Thereafter, I am usually able to find some object placed around the staffer with which to bring on my shock of delight:

Well! Will you look at that? You folks are still using pens for writing—just like my dad did when he worked at the DMV for thirty years.

Again, subtlety and canniness is crucial for success.

After I gracefully lob a comment like this across the counter that reveals I am not one of the countless, faceless masses they must service today, and it expertly lands in the lap of our staffer, he or she brightens with a smile worthy of a successful laxative commercial. I am golden. I am in.

You say your dad worked at the DMV? For thirty years? Lord Almighty! Hey, Shirley! This here young woman’s dad managed to make it through thirty years at the department. I bet you’ve got the scars to show for it, doncha, honey?

This is where I cleverly turn to speak to the audience behind the camera that follows me everywhere, and that is imperceptible to all living, breathing beings around me, and reveal that I have no idea how many years my dad worked with the department, but with each visit, the number goes up substantially.

Yes, I do, ma’am. Then we laugh and I continue. He certainly saw his fair share of folks who drove him right up the wall. Some of them so demanding, so ungrateful, and certainly the majority ill-prepared. But it was his greatest pleasure to help and serve. I think the DMV must attract that kind of staff.
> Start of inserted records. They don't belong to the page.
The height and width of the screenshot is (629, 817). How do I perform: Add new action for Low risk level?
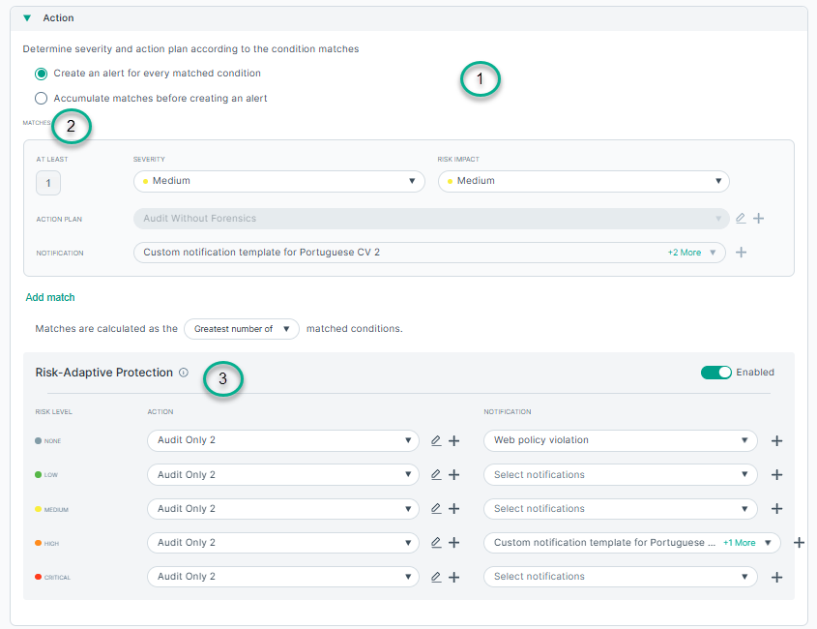(x=454, y=475)
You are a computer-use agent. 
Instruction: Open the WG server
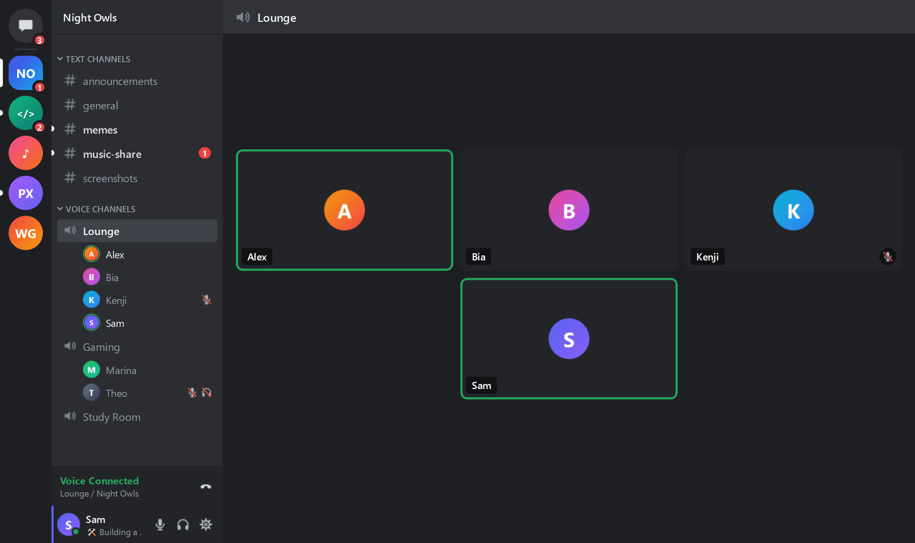[26, 233]
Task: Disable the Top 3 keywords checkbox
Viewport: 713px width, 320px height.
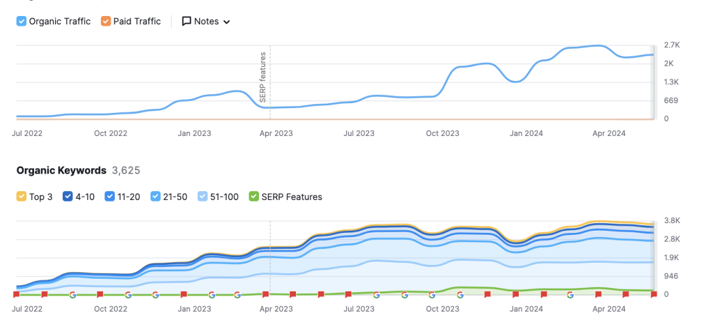Action: coord(22,197)
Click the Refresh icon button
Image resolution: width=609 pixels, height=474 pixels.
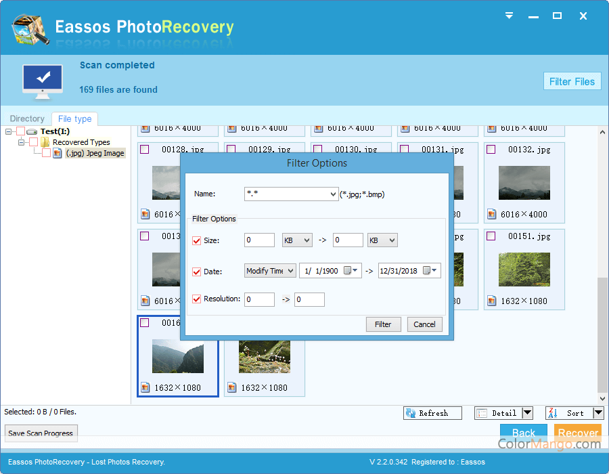411,413
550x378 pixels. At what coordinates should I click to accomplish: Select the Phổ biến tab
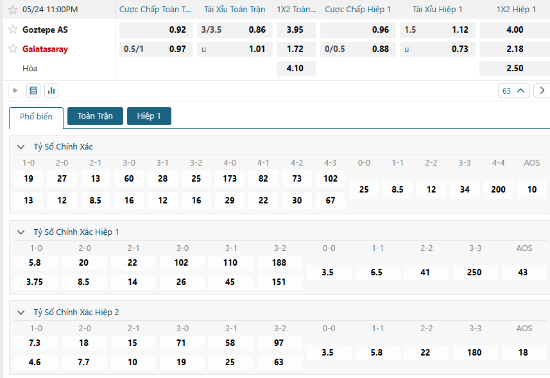[x=36, y=117]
It’s at this point where she is supposed to turn to me and reach over the counter to motheringly caress my cheek.

But she doesn’t. Instead she peers at me through squinted eyes. I must have taken it a hair too far today.
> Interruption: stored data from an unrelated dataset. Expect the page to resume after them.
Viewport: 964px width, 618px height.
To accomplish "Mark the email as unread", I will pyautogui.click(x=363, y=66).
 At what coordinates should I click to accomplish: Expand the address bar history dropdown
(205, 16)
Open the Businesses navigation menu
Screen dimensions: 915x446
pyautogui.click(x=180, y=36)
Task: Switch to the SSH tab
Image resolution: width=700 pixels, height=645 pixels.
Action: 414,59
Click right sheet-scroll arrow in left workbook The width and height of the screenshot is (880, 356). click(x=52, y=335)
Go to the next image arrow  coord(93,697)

She smiles tightly, bends over to open a seventy-five pound drawer, and scoops up eight pounds of it. She hands me a stack of forms.

Fill these out CORRECTLY.

I head back to my chair, but then make a quick detour to the lady’s room. I’m going to be here a while. I gaze at my reflection in the mirror. What went wrong? I ask myself. It’s then that I notice two things:

I’ve got spinach in my teeth.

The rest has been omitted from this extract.